Search code examples
rrcurl

Google search links obtain by webscraping in R are not in required format


I am new to web scraping in R and trying to run google search action using a search term from R and extract links automatically. I am partially successful in obtaining the links of google search results using RCurl and XML package. However, the href links I extract include unwanted information and are not in the format of a "URL".

The code I use is:

html <- getURL(u)
links <- xpathApply(doc, "//h3//a[@href]", xmlGetAttr, 'href')
links <- grep("http://", links, fixed = TRUE, value=TRUE)

The above code gives me seven links, however, they are in the below format:

[1] "/url?q=http://theguitarrepairworkshop.com/services/&sa=U&ved=0ahUKEwiOnNXzsr7OAhWHAMAKHX_LApYQFggmMAM&usg=AFQjCNF1r13FMHXXTsxMkbwzortiWKDALQ" 

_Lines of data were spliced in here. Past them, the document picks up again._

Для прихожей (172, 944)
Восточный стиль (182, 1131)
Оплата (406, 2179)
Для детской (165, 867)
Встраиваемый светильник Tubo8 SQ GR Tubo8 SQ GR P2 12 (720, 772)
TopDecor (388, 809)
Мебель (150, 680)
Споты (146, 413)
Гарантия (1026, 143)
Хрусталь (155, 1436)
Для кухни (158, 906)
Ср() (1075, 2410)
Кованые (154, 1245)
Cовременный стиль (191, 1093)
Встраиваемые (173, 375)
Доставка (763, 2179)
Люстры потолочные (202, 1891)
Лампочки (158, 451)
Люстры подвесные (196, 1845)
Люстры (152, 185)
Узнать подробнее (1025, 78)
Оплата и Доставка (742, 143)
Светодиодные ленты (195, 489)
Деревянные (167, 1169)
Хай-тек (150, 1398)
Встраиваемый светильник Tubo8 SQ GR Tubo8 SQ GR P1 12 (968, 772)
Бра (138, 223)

I would prefer them to be:

http://theguitarrepairworkshop.com/services/

How do I extract the href as above?


Solution

  • Using rvest package (which also uses XML package but has a lot of handy features related to scraping)

    library(rvest)
    ht <- read_html('https://www.google.co.in/search?q=guitar+repair+workshop')
    links <- ht %>% html_nodes(xpath='//h3/a') %>% html_attr('href')
    gsub('/url\\?q=','',sapply(strsplit(links[as.vector(grep('url',links))],split='&'),'[',1))
    

    Output:

    [1] "http://theguitarrepairworkshop.com/"                                                                   
    [2] "http://www.justdial.com/Delhi-NCR/Guitar-Repair-Services/ct-134788"                                    
    [3] "http://www.guitarrepairshop.com/"                                                                      
    [4] "http://www.guitarworkshoponline.com/"                                                                  
    [5] "http://www.guitarrepairbench.com/guitar-building-projects/guitar-workshop/guitar-workshop-project.html"
    [6] "http://www.guitarservices.com/"                                                                        
    [7] "http://guitarworkshopglasgow.com/pages/repairs-1"                                                      
    [8] "http://brightonguitarworkshop.co.uk/"                                                                  
    [9] "http://www.luth.org/resources/schools.html"   
    

    The fourth line in the code cleans the text. First splits the resulted url (that comes with garbage) wrt '&' and then takes the first element of the resulted split and replaces '/url?q=' with empty.

    Hope it helps!